### [The problem]
Rewrite the lines that begin at the one containing "Locate an element on the screen." and stop after the one containing "email-field is located", switching "screenshot" to "image" and leaving all else unchanged. Omit the pictures from your answer.

### [Data section]
####################
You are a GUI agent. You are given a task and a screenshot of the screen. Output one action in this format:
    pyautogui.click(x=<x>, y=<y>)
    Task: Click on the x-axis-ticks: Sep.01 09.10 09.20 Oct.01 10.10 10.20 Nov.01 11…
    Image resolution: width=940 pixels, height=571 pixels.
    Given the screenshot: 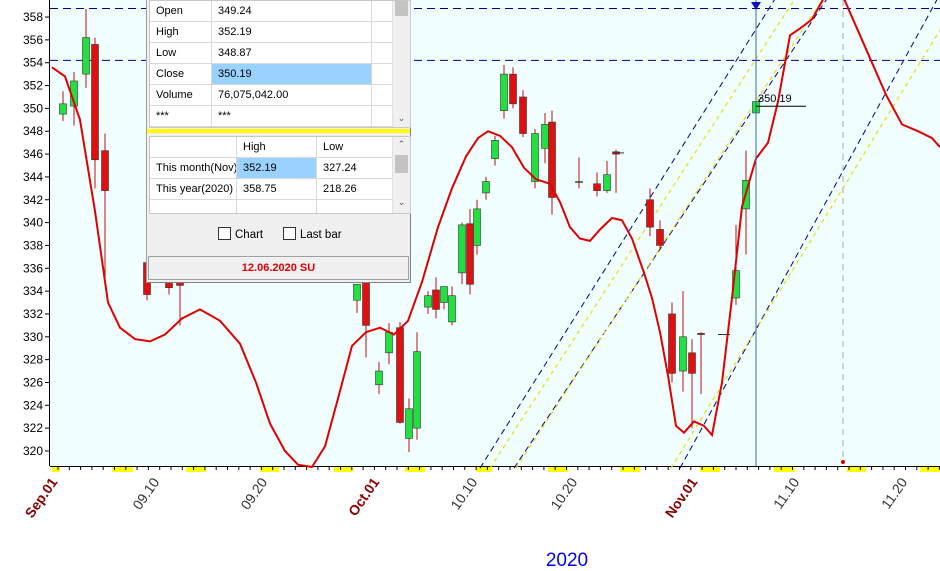 What is the action you would take?
    pyautogui.click(x=466, y=497)
    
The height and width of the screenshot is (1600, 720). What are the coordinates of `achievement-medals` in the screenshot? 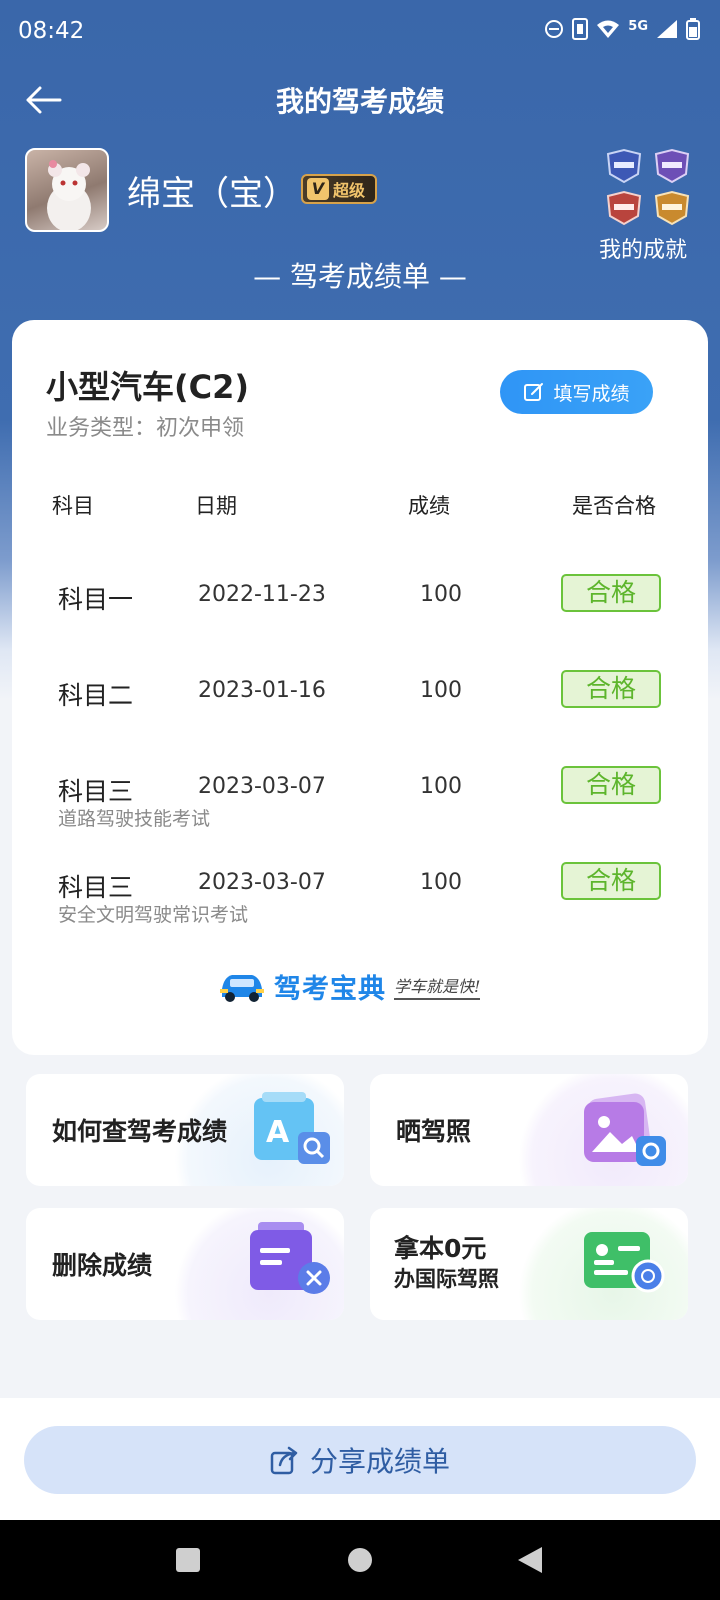 It's located at (651, 187).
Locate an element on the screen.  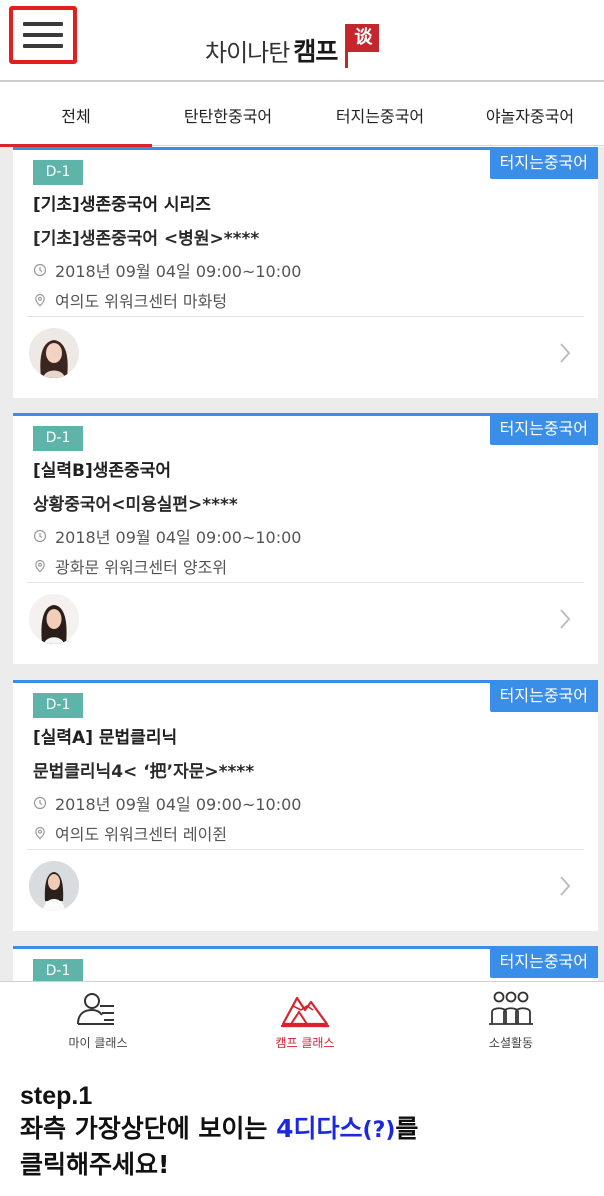
category-tabs: 전체 탄탄한중국어 터지는중국어 야놀자중국어 is located at coordinates (302, 116).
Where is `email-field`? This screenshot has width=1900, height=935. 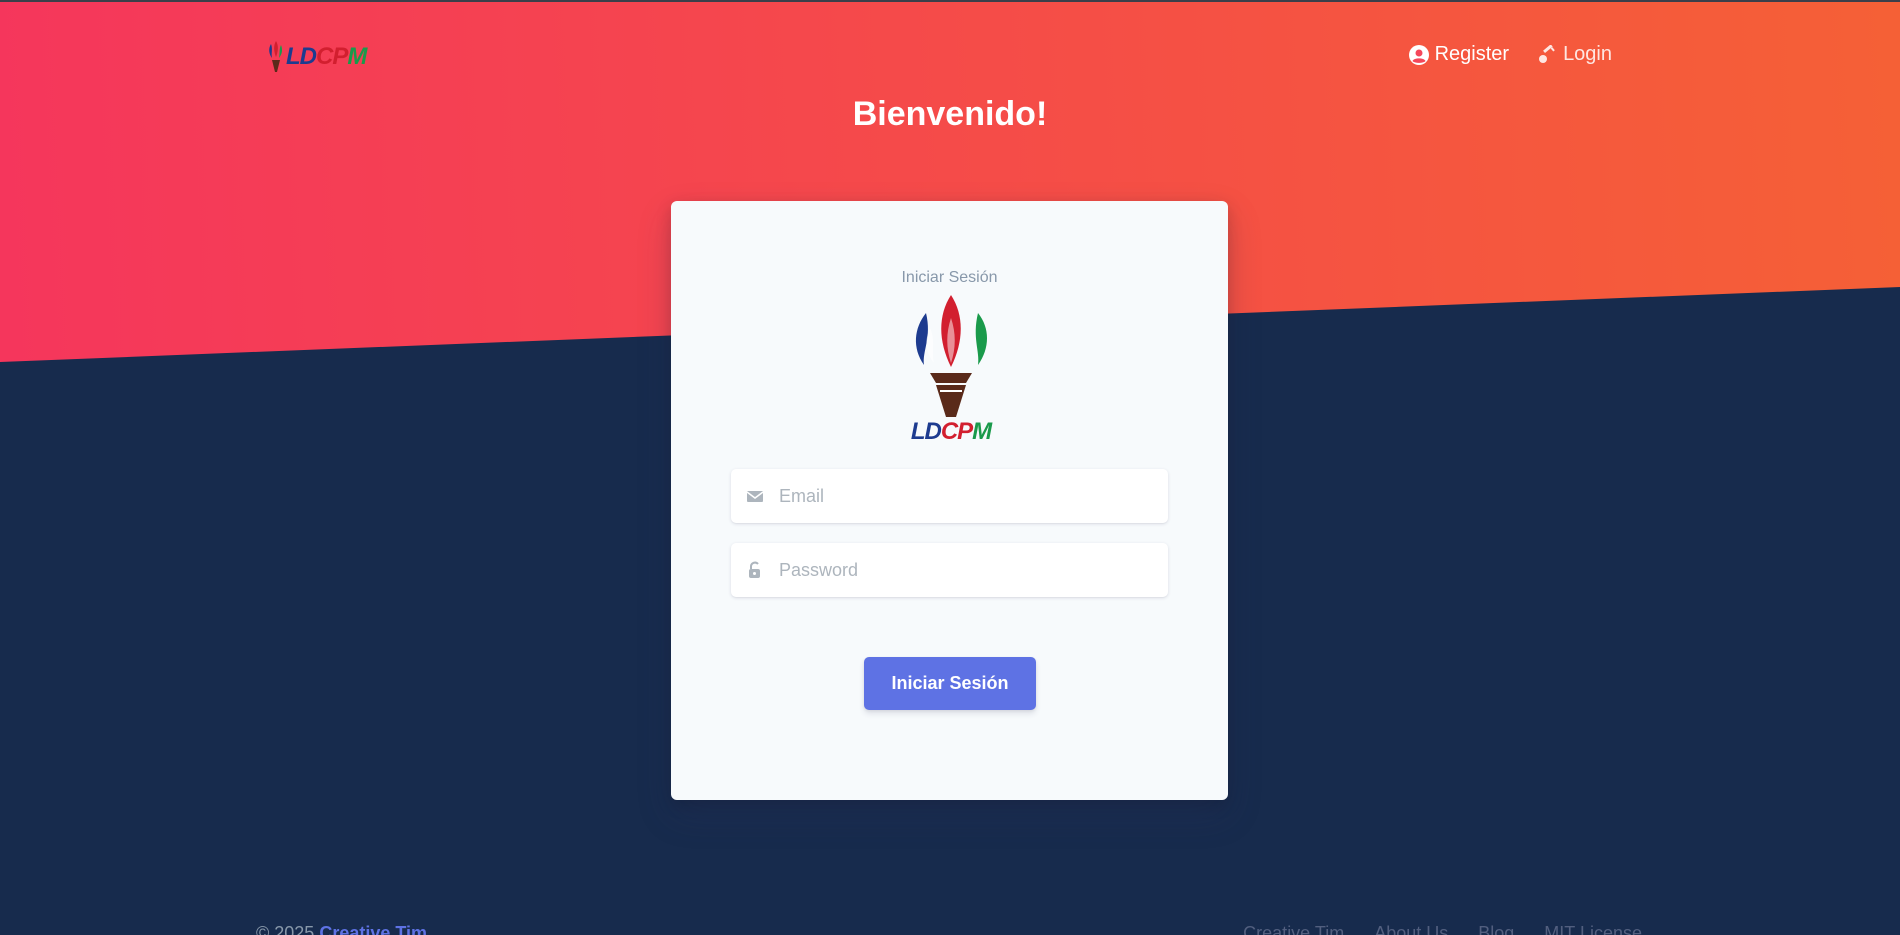
email-field is located at coordinates (974, 496).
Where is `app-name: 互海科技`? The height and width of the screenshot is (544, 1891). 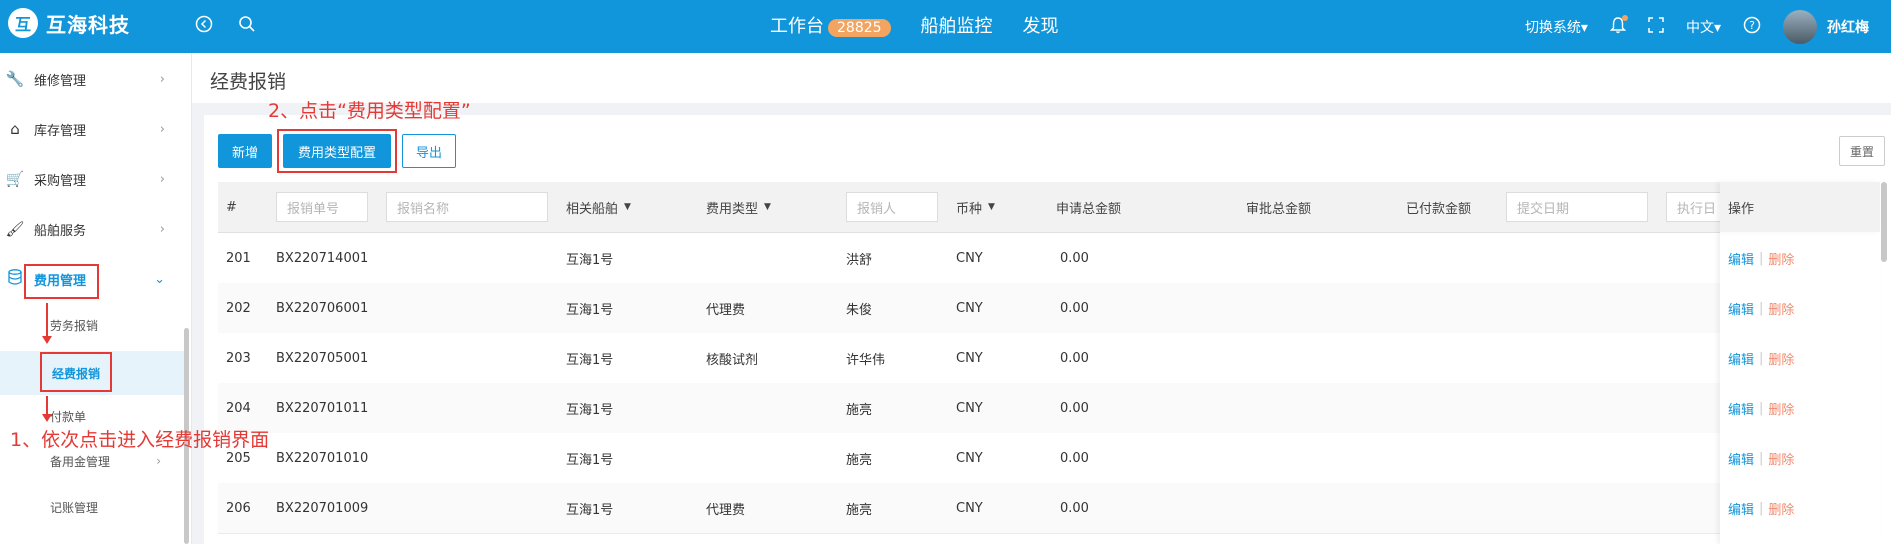 app-name: 互海科技 is located at coordinates (88, 24).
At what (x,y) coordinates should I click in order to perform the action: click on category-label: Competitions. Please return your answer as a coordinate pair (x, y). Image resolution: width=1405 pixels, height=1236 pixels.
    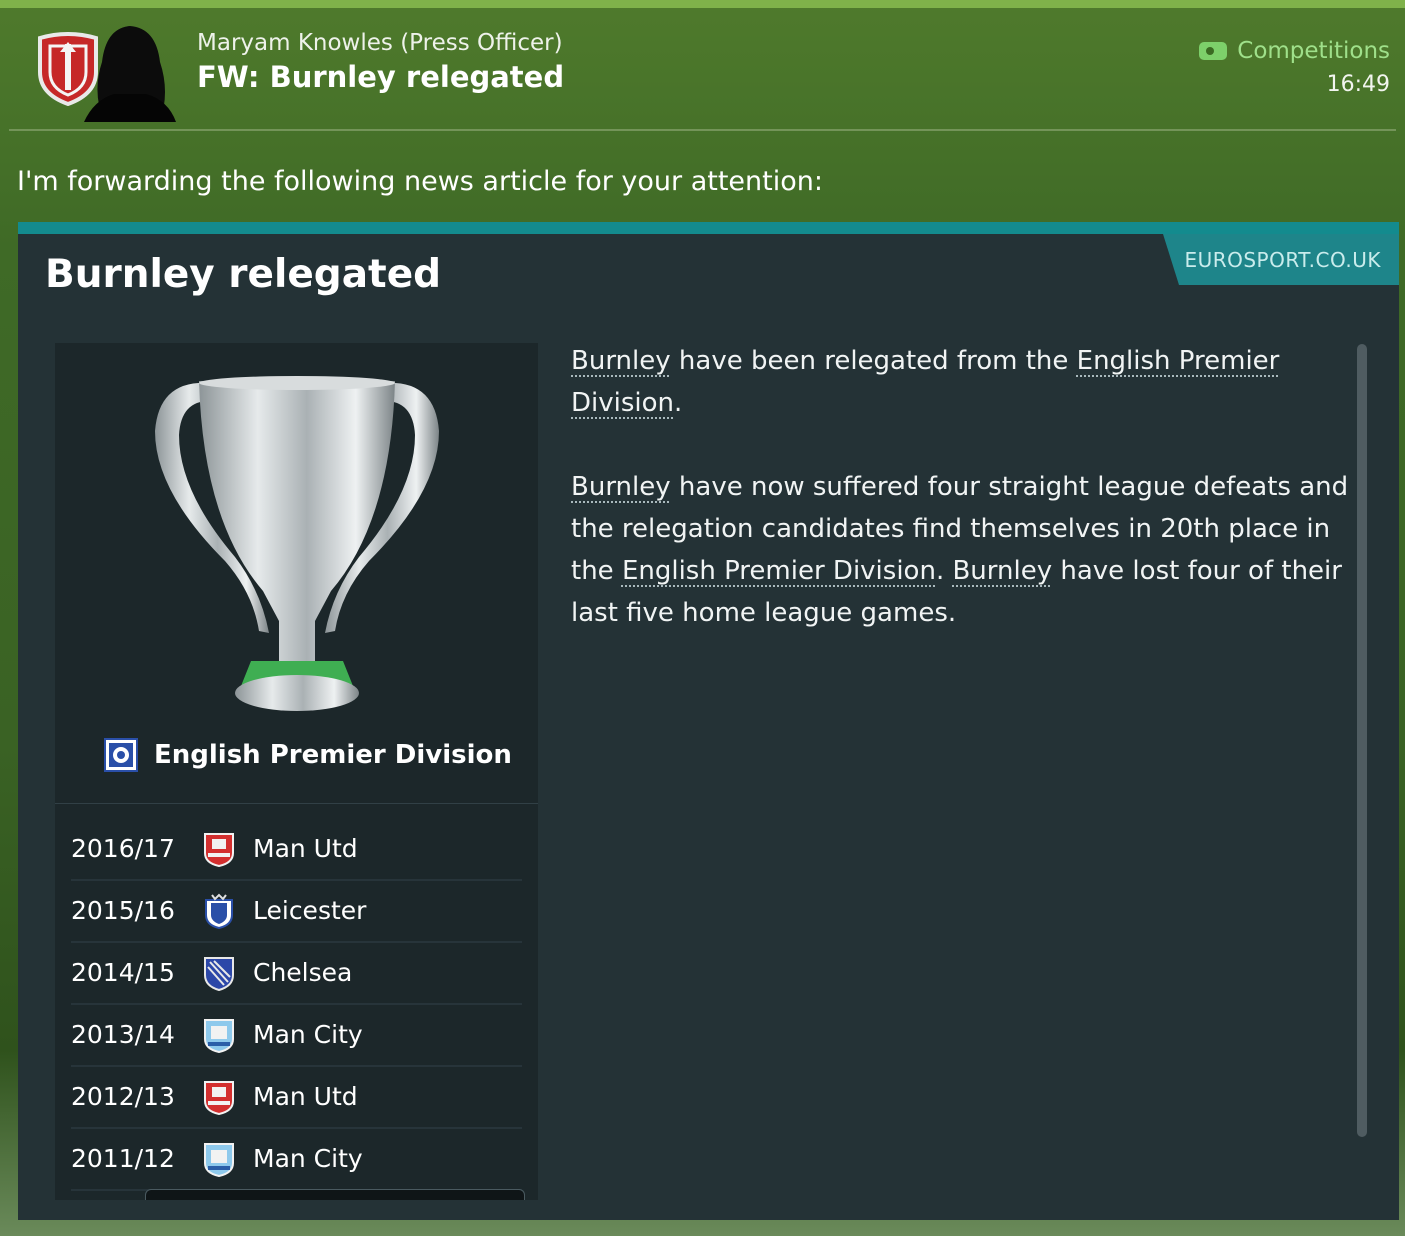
####################
### [Result for this exercise]
Locate an element on the screen.  
category-tabs: 전체 탄탄한중국어 터지는중국어 야놀자중국어 is located at coordinates (302, 116).
Where is `email-field`? This image has width=1900, height=935. 
email-field is located at coordinates (974, 496).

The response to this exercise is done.